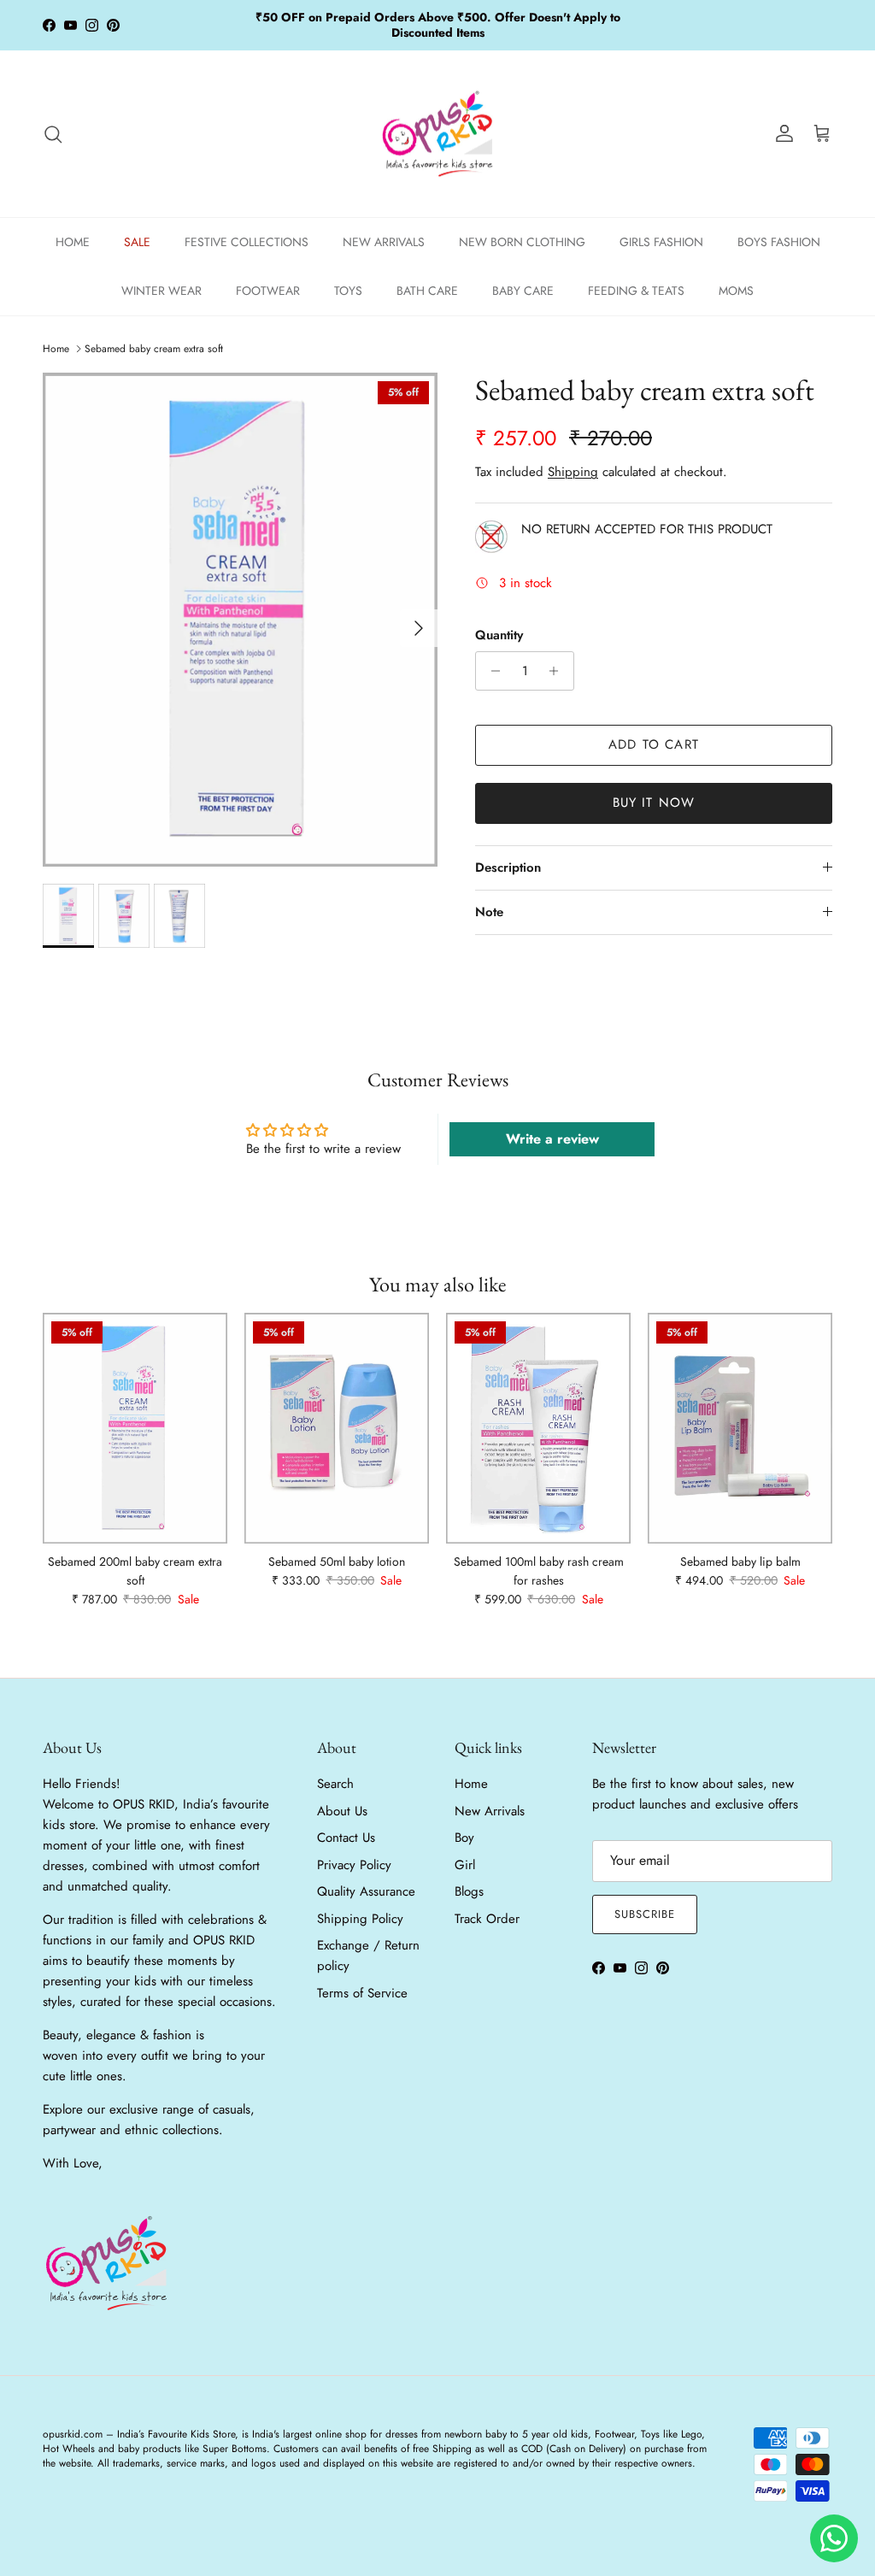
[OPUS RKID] (438, 134)
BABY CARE (523, 290)
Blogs (469, 1891)
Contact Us (346, 1837)
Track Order (487, 1918)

────

The records are to be duplicated in full and exactly, with images left out.

Expected output:
[OPUS RKID] (438, 134)
BABY CARE (523, 290)
Blogs (469, 1891)
Contact Us (346, 1837)
Track Order (487, 1918)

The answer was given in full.